(Pixel coordinate grounding data)

^^^^^^^^

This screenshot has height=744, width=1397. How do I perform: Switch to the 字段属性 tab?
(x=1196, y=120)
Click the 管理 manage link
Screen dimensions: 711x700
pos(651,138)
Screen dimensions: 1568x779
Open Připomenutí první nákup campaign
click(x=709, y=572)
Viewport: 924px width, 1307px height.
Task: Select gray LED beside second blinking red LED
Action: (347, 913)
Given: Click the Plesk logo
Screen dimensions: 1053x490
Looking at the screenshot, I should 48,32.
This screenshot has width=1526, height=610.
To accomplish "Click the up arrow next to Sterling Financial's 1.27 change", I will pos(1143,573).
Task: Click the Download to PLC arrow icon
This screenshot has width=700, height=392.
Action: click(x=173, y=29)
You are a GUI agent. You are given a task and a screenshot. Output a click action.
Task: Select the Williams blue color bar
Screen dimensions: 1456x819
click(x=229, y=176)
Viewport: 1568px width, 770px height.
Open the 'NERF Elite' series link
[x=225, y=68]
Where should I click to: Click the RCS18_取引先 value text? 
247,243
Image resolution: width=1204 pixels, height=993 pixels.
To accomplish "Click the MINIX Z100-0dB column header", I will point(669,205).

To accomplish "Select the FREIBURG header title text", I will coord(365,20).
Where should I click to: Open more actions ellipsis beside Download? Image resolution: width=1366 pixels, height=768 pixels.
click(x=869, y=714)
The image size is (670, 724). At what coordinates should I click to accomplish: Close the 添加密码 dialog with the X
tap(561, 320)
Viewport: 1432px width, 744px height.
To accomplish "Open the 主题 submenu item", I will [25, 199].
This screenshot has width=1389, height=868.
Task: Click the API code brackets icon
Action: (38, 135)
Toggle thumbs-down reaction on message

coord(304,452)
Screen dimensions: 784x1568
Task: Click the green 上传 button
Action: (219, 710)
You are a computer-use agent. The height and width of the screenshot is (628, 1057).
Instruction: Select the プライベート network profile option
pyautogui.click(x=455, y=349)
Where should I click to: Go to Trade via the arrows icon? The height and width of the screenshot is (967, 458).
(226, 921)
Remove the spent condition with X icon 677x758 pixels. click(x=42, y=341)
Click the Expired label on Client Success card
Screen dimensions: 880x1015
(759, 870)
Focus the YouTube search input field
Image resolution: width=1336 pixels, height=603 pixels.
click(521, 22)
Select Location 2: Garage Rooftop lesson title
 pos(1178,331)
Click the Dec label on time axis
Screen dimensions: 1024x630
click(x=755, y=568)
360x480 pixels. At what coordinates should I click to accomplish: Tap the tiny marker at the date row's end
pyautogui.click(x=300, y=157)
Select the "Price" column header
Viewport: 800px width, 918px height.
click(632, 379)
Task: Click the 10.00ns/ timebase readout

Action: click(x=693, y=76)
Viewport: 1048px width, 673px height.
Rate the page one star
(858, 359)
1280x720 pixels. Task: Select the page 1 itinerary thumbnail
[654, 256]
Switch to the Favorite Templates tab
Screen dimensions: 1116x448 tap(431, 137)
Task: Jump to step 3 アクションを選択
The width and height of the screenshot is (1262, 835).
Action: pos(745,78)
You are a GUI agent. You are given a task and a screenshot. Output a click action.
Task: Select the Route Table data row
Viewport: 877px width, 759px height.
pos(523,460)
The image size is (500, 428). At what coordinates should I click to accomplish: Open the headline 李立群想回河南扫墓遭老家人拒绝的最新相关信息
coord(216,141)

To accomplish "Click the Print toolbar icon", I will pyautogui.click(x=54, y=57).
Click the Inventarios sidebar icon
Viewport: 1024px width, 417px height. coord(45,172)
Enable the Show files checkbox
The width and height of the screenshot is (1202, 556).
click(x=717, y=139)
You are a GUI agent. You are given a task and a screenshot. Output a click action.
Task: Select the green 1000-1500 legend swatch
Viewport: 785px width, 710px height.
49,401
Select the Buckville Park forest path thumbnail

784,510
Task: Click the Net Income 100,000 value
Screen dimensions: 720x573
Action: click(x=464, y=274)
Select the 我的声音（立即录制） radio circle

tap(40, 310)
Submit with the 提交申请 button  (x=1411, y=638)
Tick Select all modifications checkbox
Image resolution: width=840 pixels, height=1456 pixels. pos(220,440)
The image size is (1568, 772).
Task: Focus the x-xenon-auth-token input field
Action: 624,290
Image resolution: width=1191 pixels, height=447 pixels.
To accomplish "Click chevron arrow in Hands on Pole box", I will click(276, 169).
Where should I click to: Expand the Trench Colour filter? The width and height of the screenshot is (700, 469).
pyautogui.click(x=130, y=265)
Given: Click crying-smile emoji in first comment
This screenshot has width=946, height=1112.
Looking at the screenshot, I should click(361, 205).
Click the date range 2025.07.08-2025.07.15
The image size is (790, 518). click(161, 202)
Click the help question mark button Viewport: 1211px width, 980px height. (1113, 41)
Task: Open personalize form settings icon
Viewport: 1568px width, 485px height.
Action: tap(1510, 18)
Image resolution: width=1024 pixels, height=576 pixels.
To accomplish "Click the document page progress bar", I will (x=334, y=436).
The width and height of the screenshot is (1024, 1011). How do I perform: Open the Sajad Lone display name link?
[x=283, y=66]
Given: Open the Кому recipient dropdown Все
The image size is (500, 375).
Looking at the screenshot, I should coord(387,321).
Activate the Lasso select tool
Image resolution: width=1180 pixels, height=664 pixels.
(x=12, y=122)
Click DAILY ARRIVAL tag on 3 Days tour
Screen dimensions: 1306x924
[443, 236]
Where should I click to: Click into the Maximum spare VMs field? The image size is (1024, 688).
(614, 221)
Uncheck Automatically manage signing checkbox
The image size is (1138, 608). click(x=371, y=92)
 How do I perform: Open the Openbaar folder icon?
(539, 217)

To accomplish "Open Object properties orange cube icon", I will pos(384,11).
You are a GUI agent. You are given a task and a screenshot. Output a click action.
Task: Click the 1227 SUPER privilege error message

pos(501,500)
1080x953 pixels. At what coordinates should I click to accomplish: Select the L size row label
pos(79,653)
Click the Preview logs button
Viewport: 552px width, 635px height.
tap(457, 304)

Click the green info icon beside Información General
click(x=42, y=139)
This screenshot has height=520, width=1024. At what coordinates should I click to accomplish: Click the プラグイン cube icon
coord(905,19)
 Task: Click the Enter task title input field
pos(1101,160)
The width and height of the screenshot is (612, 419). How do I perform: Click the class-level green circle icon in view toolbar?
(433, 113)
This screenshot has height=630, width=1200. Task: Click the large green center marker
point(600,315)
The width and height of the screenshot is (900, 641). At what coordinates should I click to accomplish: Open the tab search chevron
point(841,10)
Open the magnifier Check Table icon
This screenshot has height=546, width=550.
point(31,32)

^^^^^^^^

TASK STATEMENT: Write down only the closing run of lines: the one containing "The width and height of the screenshot is (900, 641)." and every line after it to the end of the entries, exactly.

RESPONSE TO THE EXERCISE:
The width and height of the screenshot is (900, 641). At what coordinates should I click to accomplish: Open the tab search chevron
point(841,10)
Open the magnifier Check Table icon
This screenshot has height=546, width=550.
point(31,32)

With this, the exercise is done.